Cuba, Marxist Capitalism — and Israel?
“Marxist capitalism” sounds like a contradiction in terms. Marx felt that capitalism was doomed. It would be replaced by the inevitable final stage of communism, when there would be no more economic inequality and therefore no disagreement among people. Since the final stage of communism has not yet arrived anywhere in the world, Marxist leaders try to enforce thought control as a way to end any form of disagreement.
Nevertheless, China has adopted Marxist capitalism—a system that combines thought control with a measure of economic freedom. China is very much committed to the idea of wealth, and consequently, China is doing business with any number of non-Marxist countries, even including Israel.
Cuba seems ready to follow the same route. Raul Castro has gone to China. According to a news story in the July 5, 2012, edition of China Daily, the country’s official English-language newspaper, “Castro’s Asian visit is geared to learning from China’s experience of development and reform. … Cuba is highly impressed by China’s dynamic economic development.”
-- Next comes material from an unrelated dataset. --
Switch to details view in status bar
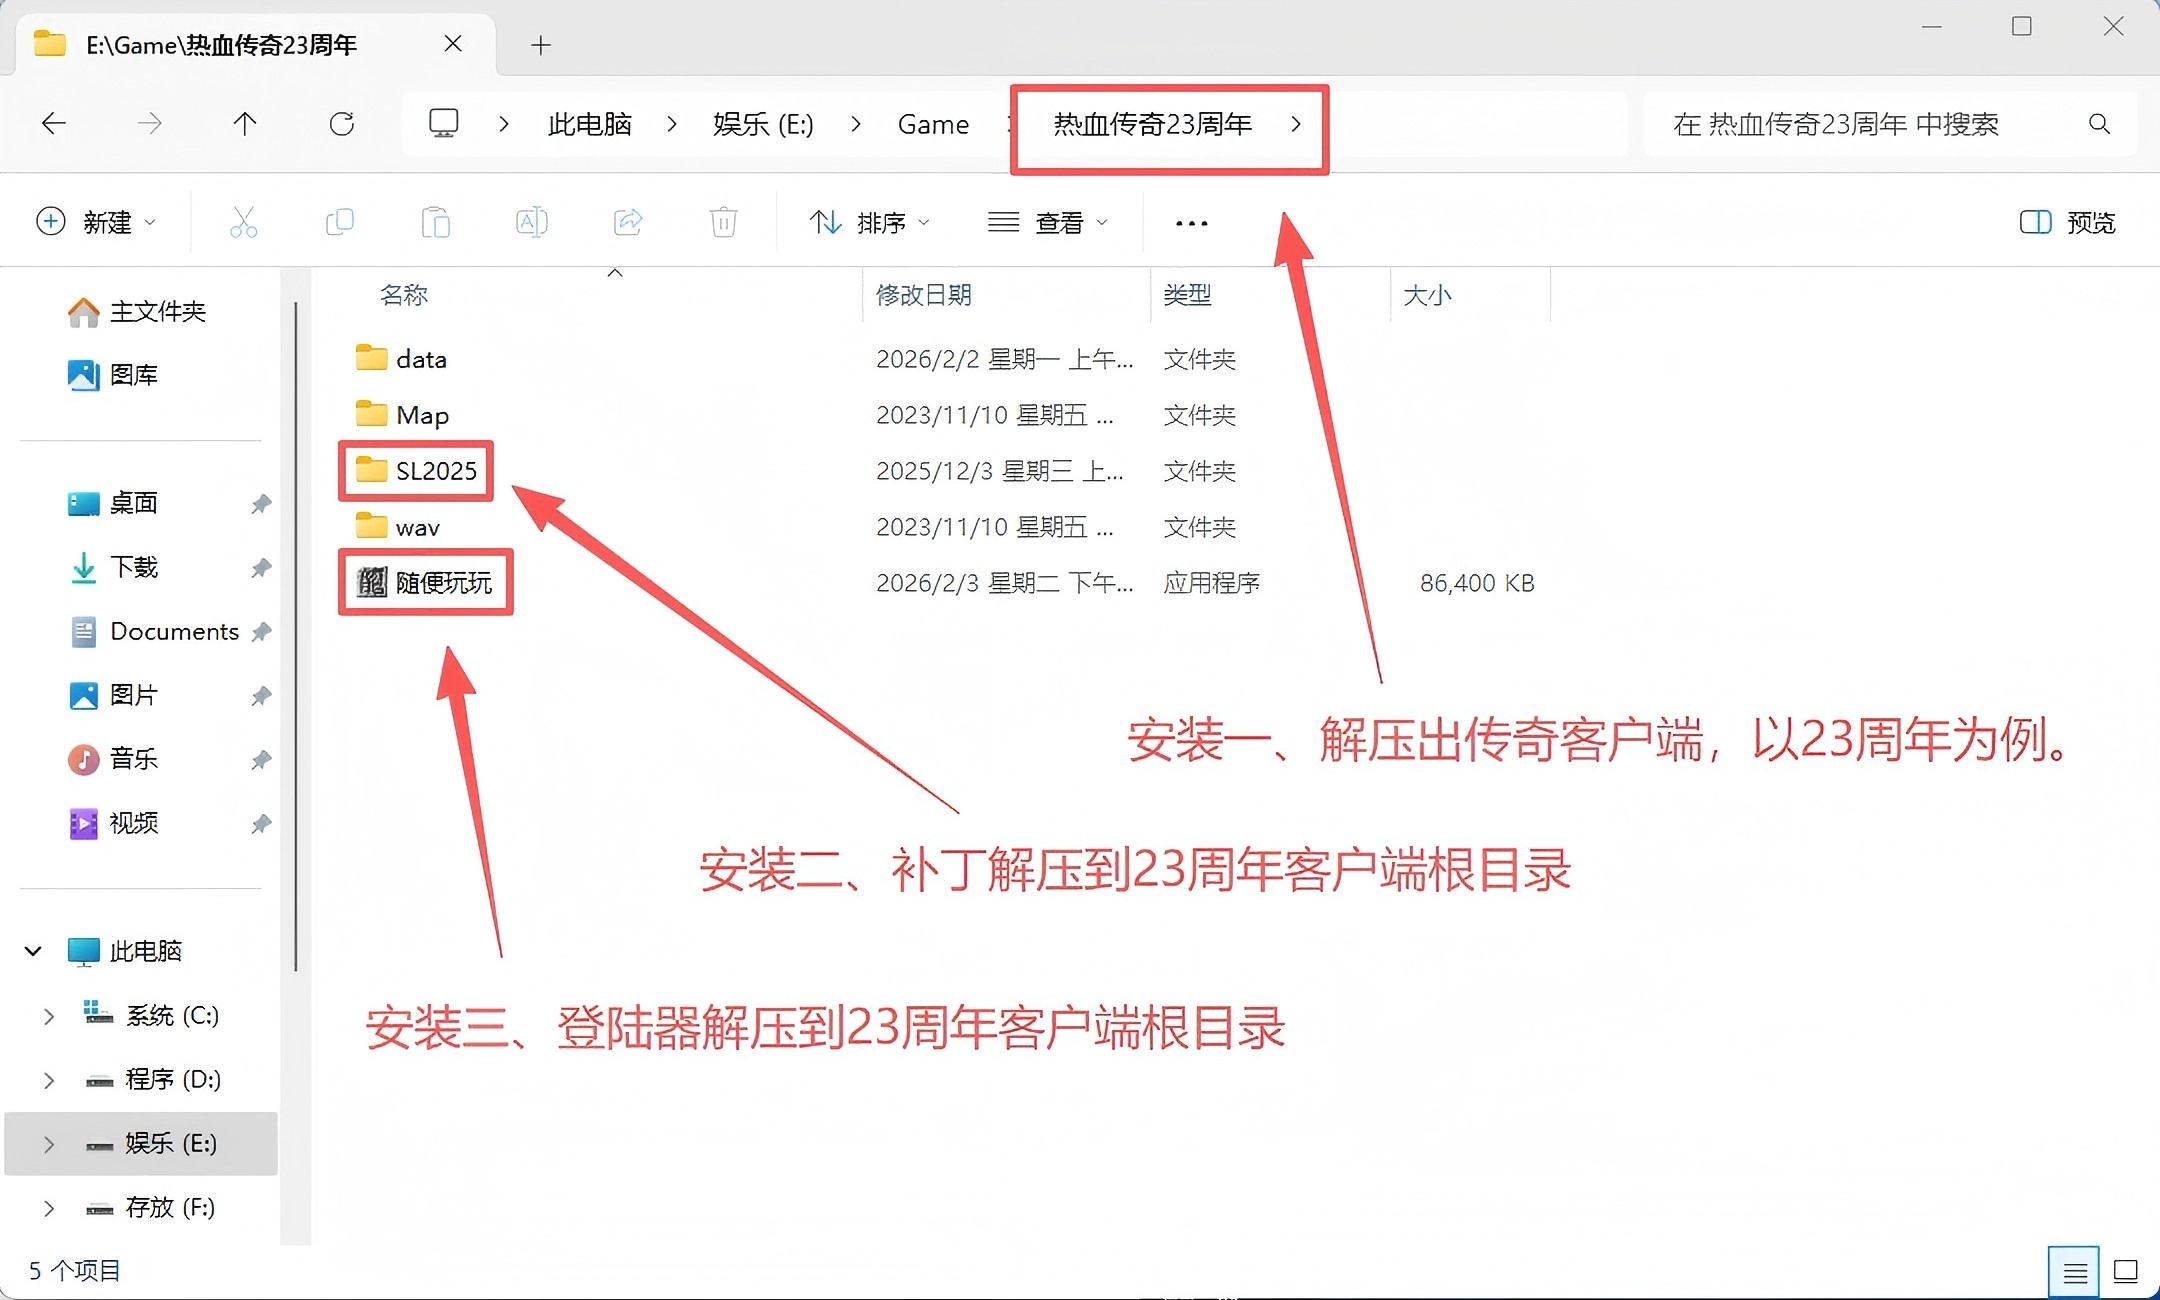Viewport: 2160px width, 1300px height. click(x=2074, y=1272)
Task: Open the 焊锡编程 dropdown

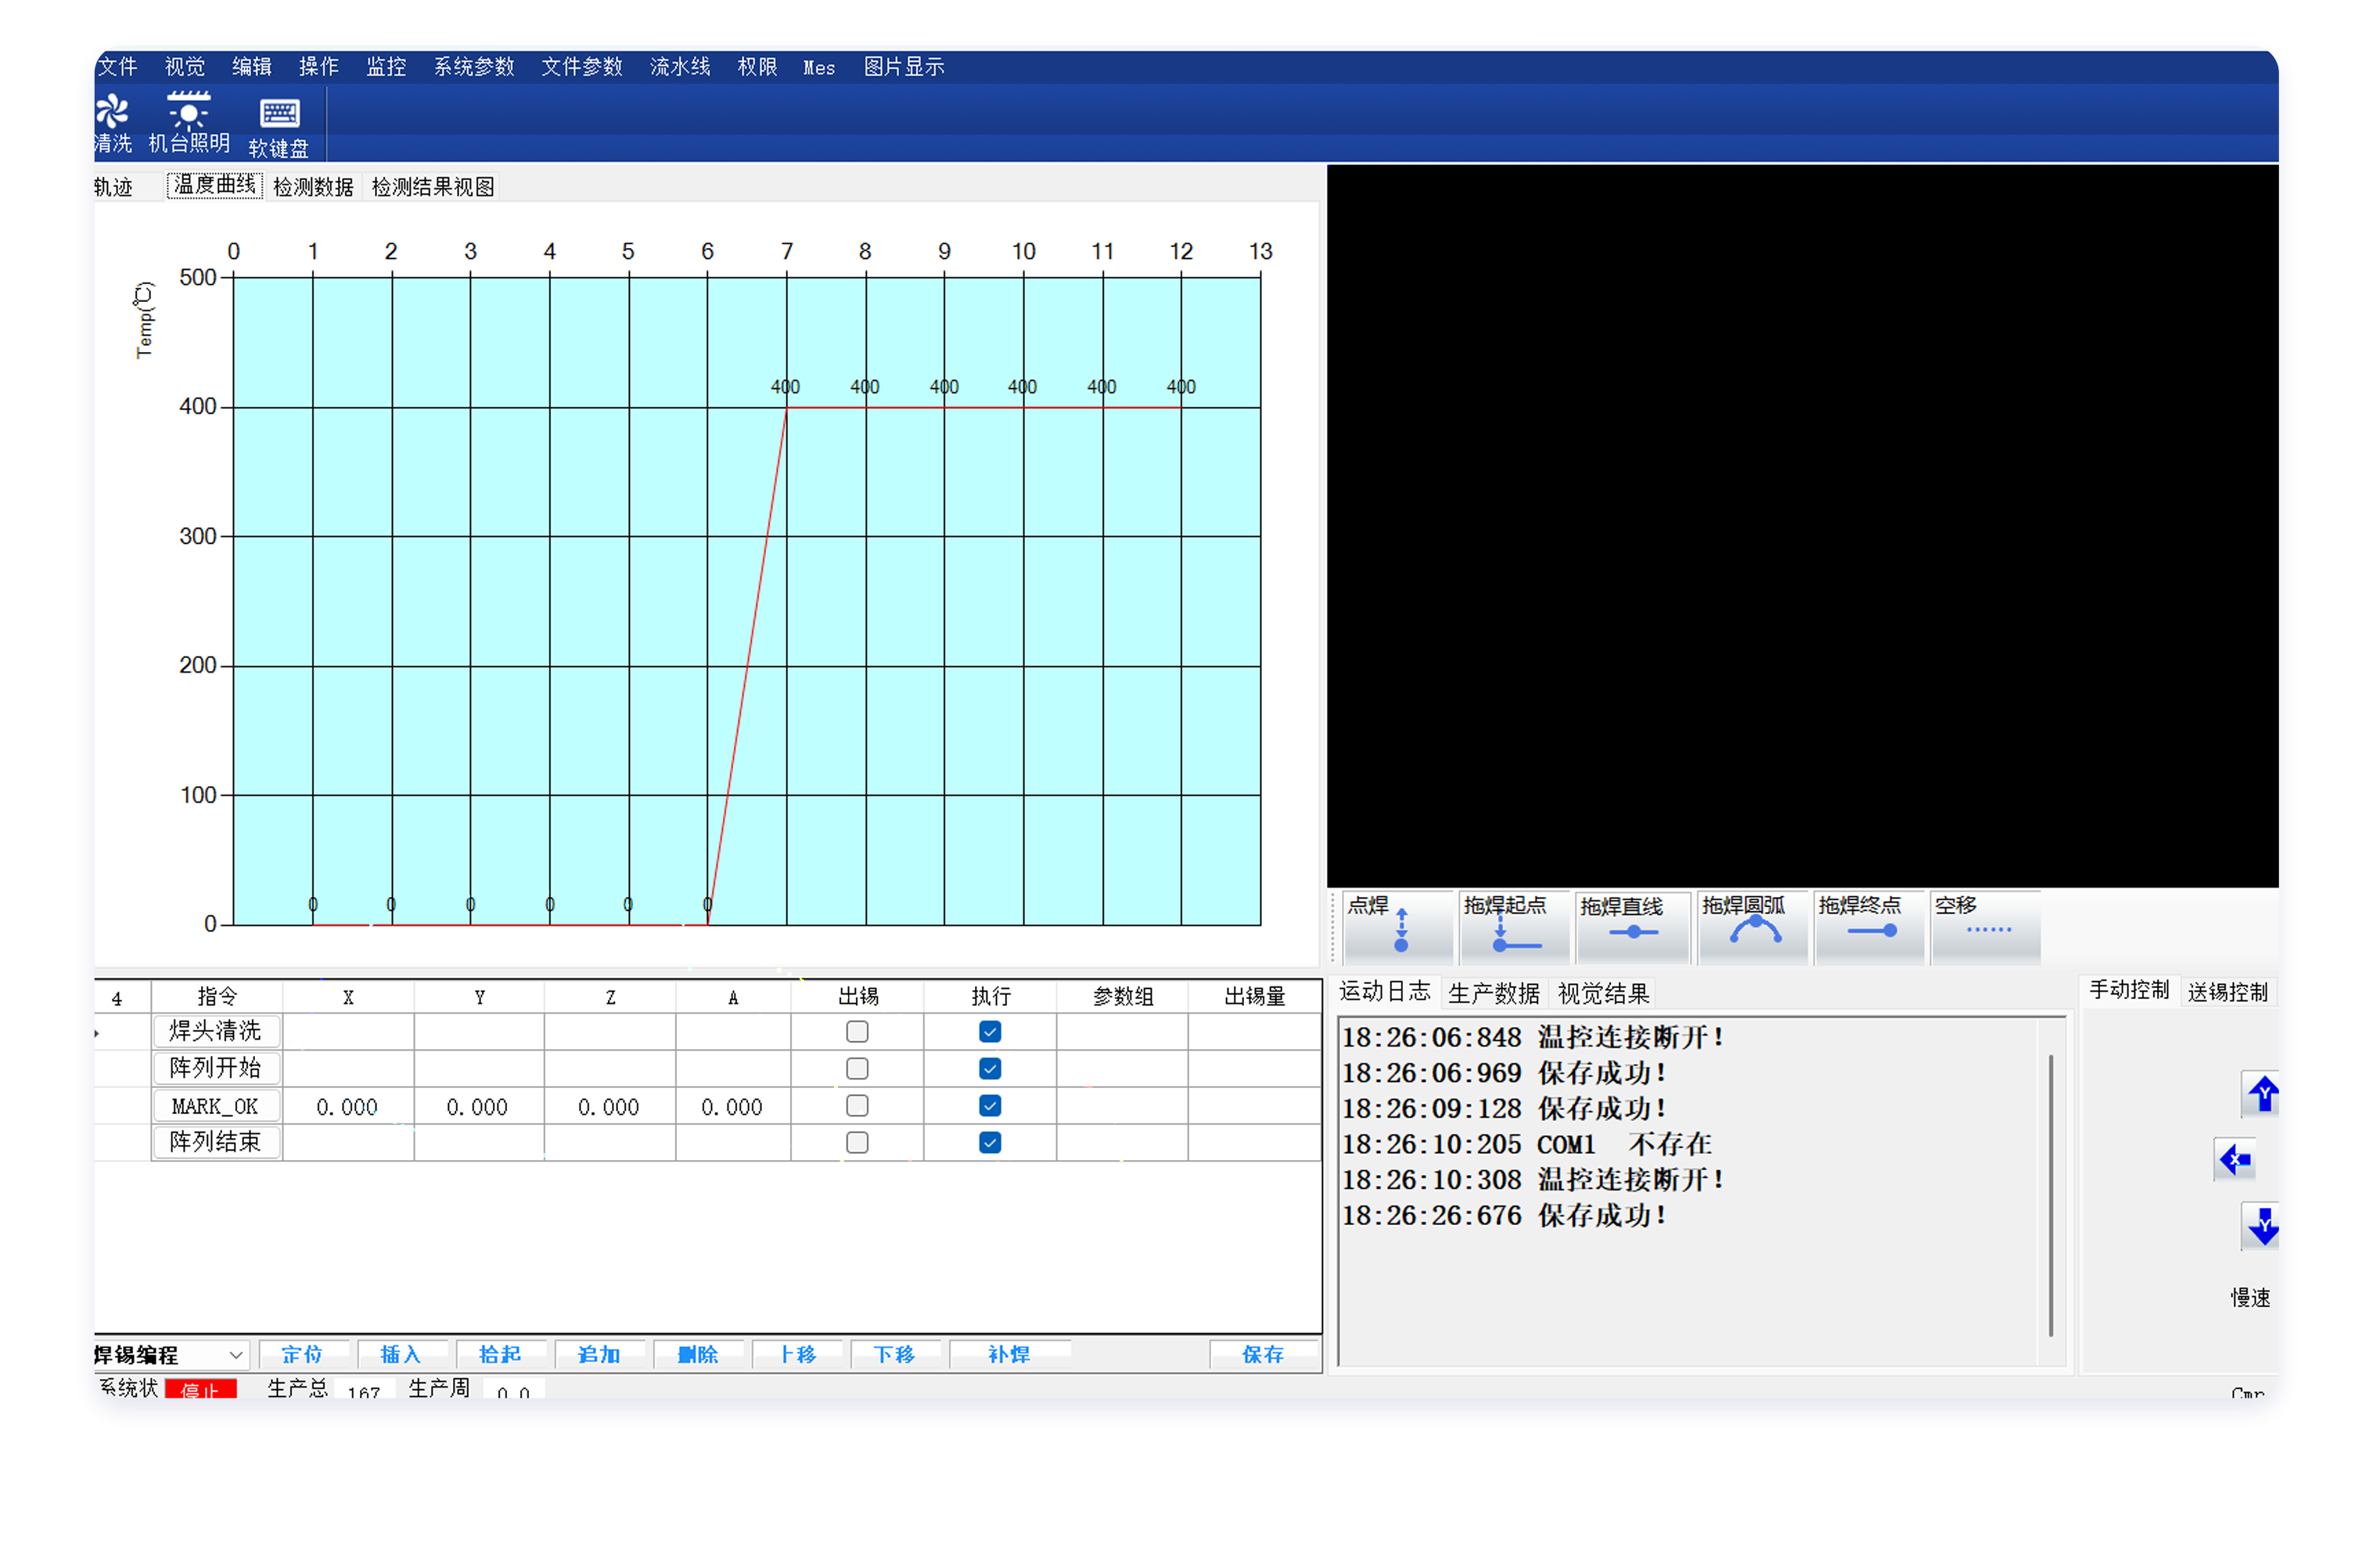Action: [236, 1355]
Zhao Ziyang, who was Secretary of the Chinese Communist Party between January 16, 1987 and June 23, 1989, created special economic zones in coastal provinces in order to increase productivity, stimulate trade, and make money. After the Tiananmen Massacre on June 4, Zhao was kept under house arrest for the rest of his life. His economic policies continue to this day, however. Economically, China is approaching capitalism; politically, it is still Marxist and is still enforcing thought control.
Raul Castro wants to follow Zhao Ziyang’s economic policies without relaxing thought control. He visited China in order to increase trade and cooperation, but he also was eager to see how China managed to be Marxist and capitalist at the same time.
China’s current flexibility has extended even as far as Israel. China and Israel have signed an agreement to build a railroad going from Tel Aviv to Eilat.
Yet China and Israel did not have full diplomatic relations until 1992. When I was teaching in China way back in 1984, I was asked to give a talk about the history of the Jews at Hebei University. Before the talk I was asked not to mention the word “Israel” nor to refer to it in any way. Around the same time, I went to the post office with the young teacher who was serving as my interpreter. I had a letter addressed to my cousin in Israel, and I asked how much the postage was.
“There is no such country,” said the postal employee.
“Then how do I send this letter there?” I asked.
“Ba mao” (8 dimes), she answered.
I bought a stamp and sent the letter. It arrived. This anecdote suggests that even in 1984 China’s rejection of Israel was not total.
Ever since the Asian-African Conference held at Bandung, Indonesia, in 1955, there has been a de facto Marxist-Islamic Alliance opposed to democracy and Israel. Today, this alliance survives as the axis of Iran, Venezuela, and North Korea—all committed to the destruction of Israel. It is also reflected among leftists, not necessarily Marxists, who are engaged in the BDS Movement. China has freed itself from this alliance, although at the UN it still votes against Israel. Now that Cuba is opening up to Marxist capitalism, will we see a change in Cuba’s rejection of Israel’s right to exist?
Fidel Castro, who is no longer in power, was interviewed by Jeffrey Goldberg in 2010. During the interview, Fidel said that Israel had the right to exist as a Jewish state, without a doubt.
Does Marxism have to be anti-Israel? Marx obviously couldn’t have said anything about the subject, since he died in 1883, before the publication of Theodore Herzl’s book Der Judenstaat (The Jewish State). What we do know, however, is that Marx hated the Jews. He also hated civil society, which he linked to the existence of the Jews. In his “On the Jewish Question,” Marx wrote, “It is from its own entrails that civil society ceaselessly engenders the Jew.” I assume that Fidel Castro does not agree.
Why didn’t Castro’s statement to Goldberg get more publicity? Did his brother Raul disagree? Did the United States tell Israel not to get too close to Cuba? That seems unlikely, since it would certainly be in America’s interest if Israel were not the most hated country on earth. Did Cuba’s ally, Venezuela, tell the Castros not to go too far? I find it curious that Fidel’s statement did not affect the nature of Cuba’s—and the Left’s—attitude to Israel.
Does Raul’s trip to China mark the beginning of a new era in Cuban flexibility? Will it extend to Israel? We can only hope.
This article appeared in the algemeiner on July 9, 2012.